$150 million or more in your hedge fund? – The SEC says you will have to register
At a recent open meeting, the U.S. Securities and Exchange Commission outlined proposals as to how it would enforce Title IV of recently enacted Dodd-Frank legislation.
Specifically, hedge funds with at least $150 million in assets will be required to register with the SEC. As a reminder hedge funds were previously required to register with the SEC but that requirement was lifted after Philip Goldstein sued the SEC (and won) in 2006 to lift the registration ban – here is the decision. Despite the Goldstein rule the hedge fund industry, via groups such as the Managed Funds Association, have expressed support for hedge fund registration:
Additionally, the SEC will require hedge fund and other private fund managers to provide a whole host of new information. These suggestions piggyback on already enacted amendments for enhanced disclosures on form ADV . Hedge funds will be required to disclose basic information, including assets under management and the types of investors in the fund, as well as its auditors, prime brokers, custodians, administrators and marketers. Additionally, advisers themselves will have to provide more information as well, including about their employees, potential conflicts of interest such as soft-dollar deals, and advisory activities. Such firms may have to register even if they manage less than $150 million or exclusively venture capital funds.
The new rule also changes the SEC’s pay-to-play regulations in the wake of a scandal at the New York State Common Retirement Fund….:

While these proposals face a 45 day comment period it is likely that they will meet with little opposition.

* DATA EXCERPTS:
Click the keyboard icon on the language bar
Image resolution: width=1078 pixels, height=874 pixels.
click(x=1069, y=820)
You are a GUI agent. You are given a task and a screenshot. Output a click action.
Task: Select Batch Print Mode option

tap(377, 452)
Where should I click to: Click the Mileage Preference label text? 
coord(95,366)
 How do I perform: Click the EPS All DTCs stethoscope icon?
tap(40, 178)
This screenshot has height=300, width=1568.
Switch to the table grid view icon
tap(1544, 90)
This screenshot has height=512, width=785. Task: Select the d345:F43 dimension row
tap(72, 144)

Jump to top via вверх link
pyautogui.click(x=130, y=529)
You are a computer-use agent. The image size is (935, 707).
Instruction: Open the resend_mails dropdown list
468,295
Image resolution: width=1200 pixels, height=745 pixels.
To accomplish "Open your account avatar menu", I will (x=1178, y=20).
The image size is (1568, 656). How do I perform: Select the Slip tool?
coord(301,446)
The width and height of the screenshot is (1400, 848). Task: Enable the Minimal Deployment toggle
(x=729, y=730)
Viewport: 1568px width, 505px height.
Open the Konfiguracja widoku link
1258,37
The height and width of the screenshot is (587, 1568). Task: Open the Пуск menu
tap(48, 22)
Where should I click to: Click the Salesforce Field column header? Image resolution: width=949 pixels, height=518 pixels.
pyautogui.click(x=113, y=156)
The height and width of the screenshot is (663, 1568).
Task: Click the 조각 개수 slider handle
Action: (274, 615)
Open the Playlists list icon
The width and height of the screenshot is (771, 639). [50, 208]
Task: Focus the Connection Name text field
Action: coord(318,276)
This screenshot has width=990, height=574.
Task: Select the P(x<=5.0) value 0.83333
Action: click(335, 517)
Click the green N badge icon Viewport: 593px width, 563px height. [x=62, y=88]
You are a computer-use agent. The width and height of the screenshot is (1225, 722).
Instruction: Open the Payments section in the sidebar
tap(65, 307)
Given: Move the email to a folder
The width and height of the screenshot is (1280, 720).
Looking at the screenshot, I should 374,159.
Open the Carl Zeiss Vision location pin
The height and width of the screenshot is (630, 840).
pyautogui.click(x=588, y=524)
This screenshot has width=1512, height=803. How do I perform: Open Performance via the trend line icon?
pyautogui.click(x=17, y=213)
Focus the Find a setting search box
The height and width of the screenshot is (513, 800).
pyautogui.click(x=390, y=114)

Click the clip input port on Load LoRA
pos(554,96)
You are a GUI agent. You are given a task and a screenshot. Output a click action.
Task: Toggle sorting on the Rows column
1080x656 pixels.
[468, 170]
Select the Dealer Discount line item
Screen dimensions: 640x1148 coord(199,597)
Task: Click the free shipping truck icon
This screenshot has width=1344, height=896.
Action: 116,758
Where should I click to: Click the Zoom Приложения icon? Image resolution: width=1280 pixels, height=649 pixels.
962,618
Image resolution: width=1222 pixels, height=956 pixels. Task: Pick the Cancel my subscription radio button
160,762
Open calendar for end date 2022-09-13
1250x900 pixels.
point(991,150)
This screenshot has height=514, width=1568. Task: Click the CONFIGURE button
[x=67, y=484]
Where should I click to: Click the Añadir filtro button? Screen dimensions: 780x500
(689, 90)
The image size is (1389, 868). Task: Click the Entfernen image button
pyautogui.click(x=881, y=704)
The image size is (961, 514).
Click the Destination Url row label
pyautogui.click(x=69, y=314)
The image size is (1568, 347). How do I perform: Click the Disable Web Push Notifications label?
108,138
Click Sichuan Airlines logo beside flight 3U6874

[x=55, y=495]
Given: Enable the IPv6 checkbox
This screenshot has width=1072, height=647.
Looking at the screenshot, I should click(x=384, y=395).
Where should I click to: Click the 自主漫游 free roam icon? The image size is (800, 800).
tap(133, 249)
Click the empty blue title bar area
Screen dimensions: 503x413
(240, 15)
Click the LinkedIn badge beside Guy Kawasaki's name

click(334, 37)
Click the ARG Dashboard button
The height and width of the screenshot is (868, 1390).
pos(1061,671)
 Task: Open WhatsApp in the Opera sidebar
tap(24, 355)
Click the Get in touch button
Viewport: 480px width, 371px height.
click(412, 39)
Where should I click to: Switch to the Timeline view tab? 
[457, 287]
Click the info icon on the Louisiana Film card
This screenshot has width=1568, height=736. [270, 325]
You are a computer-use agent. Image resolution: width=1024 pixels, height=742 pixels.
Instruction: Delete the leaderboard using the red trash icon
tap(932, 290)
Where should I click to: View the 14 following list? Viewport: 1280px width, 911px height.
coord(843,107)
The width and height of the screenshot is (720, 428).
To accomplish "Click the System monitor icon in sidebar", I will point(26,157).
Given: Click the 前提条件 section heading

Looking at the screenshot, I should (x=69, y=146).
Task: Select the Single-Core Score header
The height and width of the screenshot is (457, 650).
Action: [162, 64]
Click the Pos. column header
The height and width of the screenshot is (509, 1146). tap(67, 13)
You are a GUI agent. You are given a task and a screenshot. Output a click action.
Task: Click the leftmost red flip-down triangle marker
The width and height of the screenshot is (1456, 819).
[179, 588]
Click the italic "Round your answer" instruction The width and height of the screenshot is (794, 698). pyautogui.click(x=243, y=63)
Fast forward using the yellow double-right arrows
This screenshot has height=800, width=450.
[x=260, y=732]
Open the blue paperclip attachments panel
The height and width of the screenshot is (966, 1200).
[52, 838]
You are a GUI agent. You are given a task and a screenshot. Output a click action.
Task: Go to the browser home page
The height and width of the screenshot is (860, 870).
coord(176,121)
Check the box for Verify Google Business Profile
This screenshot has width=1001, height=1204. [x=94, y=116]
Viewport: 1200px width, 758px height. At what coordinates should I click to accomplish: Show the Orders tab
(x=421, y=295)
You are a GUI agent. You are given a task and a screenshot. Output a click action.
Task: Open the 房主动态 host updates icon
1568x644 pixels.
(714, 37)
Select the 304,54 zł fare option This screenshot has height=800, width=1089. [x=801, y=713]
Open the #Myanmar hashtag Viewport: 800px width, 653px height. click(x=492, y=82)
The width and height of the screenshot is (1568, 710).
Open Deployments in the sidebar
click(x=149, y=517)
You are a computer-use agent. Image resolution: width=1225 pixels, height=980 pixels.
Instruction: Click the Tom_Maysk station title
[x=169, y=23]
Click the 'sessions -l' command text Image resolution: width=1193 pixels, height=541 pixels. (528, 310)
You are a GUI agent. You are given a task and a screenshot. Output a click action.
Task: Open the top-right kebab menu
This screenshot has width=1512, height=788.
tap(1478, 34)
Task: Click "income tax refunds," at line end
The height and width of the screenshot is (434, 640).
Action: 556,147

* TASK BRIEF: Print the post on SEC hedge fund registration in full, word for word. The records were taken from a different source.

* THE ANSWER:
$150 million or more in your hedge fund? – The SEC says you will have to register
At a recent open meeting, the U.S. Securities and Exchange Commission outlined proposals as to how it would enforce Title IV of recently enacted Dodd-Frank legislation.
Specifically, hedge funds with at least $150 million in assets will be required to register with the SEC. As a reminder hedge funds were previously required to register with the SEC but that requirement was lifted after Philip Goldstein sued the SEC (and won) in 2006 to lift the registration ban – here is the decision. Despite the Goldstein rule the hedge fund industry, via groups such as the Managed Funds Association, have expressed support for hedge fund registration:
Additionally, the SEC will require hedge fund and other private fund managers to provide a whole host of new information. These suggestions piggyback on already enacted amendments for enhanced disclosures on form ADV . Hedge funds will be required to disclose basic information, including assets under management and the types of investors in the fund, as well as its auditors, prime brokers, custodians, administrators and marketers. Additionally, advisers themselves will have to provide more information as well, including about their employees, potential conflicts of interest such as soft-dollar deals, and advisory activities. Such firms may have to register even if they manage less than $150 million or exclusively venture capital funds.
The new rule also changes the SEC’s pay-to-play regulations in the wake of a scandal at the New York State Common Retirement Fund….:

While these proposals face a 45 day comment period it is likely that they will meet with little opposition.